Here comes Murphy!  If something can go wrong it will.  

It will rain; you need an umbrella. Money magazine says that 78 percent of us will have a major unexpected event within the next ten years. When the big stuff happens, like the job layoff or the blown car engine, you can’t depend on credit cards.

If you use debt to cover emergencies, you have backtracked again. A well-designed Total Money Makeover will walk you out of debt forever. A strong foundation in your financial house includes the big savings account, which will be used just for emergencies.

Putting together a fully funded emergency fund is Baby Step 3 of your Total Money Makeover. Before you reach this step, Baby Steps 1 and 2 should be completed. You should have $1,000 in the bank and be debt free except for the house.

A fully funded emergency fund covers three to six months of expenses. What would it take for you to live three to six months if you lost your income? Financial Planners and Financial Counselors like myself have used this rule of thumb for years, and it has served my Total Money Makeover participants well. You start the emergency fun with $1,000, but a fully funded emergency fund will usually range from $5,000 to $25,000. The typical family that can make it on $3,000 per month might have a $10,000 emergency fund as a minimum. What would it feel like to have no payments but the house, and $10,000 in savings for when it rains?

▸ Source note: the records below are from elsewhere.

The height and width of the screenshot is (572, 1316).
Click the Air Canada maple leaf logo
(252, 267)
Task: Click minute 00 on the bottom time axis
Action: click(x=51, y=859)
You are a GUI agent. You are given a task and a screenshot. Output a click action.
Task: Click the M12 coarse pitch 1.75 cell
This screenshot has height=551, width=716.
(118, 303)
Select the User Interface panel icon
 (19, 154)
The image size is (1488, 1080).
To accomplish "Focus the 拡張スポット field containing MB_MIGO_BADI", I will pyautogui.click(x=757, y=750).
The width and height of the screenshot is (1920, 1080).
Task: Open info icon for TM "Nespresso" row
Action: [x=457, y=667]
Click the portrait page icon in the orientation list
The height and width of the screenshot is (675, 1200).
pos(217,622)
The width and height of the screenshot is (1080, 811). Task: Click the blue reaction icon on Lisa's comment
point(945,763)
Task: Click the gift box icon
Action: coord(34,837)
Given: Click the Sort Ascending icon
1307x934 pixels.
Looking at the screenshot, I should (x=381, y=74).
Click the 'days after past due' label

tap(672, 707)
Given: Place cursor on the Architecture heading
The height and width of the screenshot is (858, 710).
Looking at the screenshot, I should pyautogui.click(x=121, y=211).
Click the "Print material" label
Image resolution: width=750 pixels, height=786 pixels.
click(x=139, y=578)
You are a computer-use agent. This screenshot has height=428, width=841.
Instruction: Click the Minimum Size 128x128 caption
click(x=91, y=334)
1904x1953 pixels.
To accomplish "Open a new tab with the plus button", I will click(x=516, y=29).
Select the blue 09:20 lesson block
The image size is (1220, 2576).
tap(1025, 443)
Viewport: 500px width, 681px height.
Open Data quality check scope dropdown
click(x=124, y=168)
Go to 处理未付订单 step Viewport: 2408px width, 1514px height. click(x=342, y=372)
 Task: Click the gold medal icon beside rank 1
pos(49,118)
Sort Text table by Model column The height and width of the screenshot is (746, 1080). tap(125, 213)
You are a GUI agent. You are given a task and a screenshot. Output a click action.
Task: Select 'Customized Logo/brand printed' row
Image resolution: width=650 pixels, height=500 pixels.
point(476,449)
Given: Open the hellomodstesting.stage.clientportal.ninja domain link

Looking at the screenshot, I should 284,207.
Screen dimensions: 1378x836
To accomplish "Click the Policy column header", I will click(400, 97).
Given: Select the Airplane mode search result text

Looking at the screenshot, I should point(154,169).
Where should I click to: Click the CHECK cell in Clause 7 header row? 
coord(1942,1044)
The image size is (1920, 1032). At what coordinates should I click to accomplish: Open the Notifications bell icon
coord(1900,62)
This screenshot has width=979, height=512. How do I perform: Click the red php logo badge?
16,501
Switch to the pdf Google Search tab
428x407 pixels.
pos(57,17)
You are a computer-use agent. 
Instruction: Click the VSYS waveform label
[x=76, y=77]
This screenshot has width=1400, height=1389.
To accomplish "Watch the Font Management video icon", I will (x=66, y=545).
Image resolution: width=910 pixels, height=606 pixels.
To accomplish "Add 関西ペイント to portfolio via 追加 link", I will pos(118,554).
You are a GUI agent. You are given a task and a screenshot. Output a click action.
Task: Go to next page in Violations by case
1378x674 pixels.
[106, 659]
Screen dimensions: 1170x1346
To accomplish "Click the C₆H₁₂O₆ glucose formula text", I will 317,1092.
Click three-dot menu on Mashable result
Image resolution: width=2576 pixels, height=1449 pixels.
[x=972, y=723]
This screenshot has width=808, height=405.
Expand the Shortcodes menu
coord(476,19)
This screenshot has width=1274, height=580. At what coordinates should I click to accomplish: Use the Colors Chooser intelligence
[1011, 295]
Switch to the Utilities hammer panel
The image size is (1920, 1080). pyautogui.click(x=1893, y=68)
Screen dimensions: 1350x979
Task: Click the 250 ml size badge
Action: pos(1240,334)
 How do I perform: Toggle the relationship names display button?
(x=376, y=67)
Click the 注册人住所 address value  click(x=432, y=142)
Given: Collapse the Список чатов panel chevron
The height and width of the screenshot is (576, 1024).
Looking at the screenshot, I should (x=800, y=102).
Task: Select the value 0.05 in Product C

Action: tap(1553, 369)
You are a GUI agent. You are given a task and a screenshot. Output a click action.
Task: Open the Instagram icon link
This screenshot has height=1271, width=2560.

Problems seem to be (and I believe actually are) less frequent when you have your fully funded emergency fun. Don’t forget that the emergency fund actually acts as Murphy repellent.

So, what is an emergency anyway? An emergency is something you had no way of knowing was coming, something that has a major impact on you and your family if you don’t cover it. Emergencies include paying the deductible on medical, homeowner’s, or car insurance after an accident, a job loss or cutback, or a blown transmission or engine on a car that you need to function.

Something on sale that you “need” is not an emergency. Fixing the boat, unless you live on it, is not an emergency. “I want to buy a car or a leather couch or go to Cancun” is not an emergency. Prom dresses and college tuition are not emergencies.

Beware not to rationalize the use of your emergency fund for something that you should save for and purchase. On the other hand, don’t make payments on medical bills after an accident while your emergency fund sits there fully loaded. If you’ve gone to the trouble of creating an emergency fund, make sure you are crystal clear on what is and is not an emergency.

Before you use your emergency fund, back up from the situation and calm down. Sharon and I would never use the emergency fund without first discussing it and being in agreement. We also would never use the emergency fund without sleeping on the decision and praying about. Our agreement, our prayer, and our cooling-off period all help us determine if this decision is a rationalization, a reaction, or a real emergency.

Keep your emergency fund in something that is liquid. Liquid is a money term that means easy to get to with no penalties.

I use growth-stock mutual funds for long-term investing, but I would never put my emergency fund there. Mutual funds are good long-term investments, but because of market fluctuations, you are likely to have an emergency when the market is down—another invitation to Murphy.

I suggest a Money Market account with no penalties and full checkwriting privileges for you emergency fund. Wherever you get your mutual funds, look at the Web site to find Money Market accounts that pay interest equal to one-year CDs. But keep in mind that interest earned is not the main thing. The main thing is that the money is available to cover emergencies.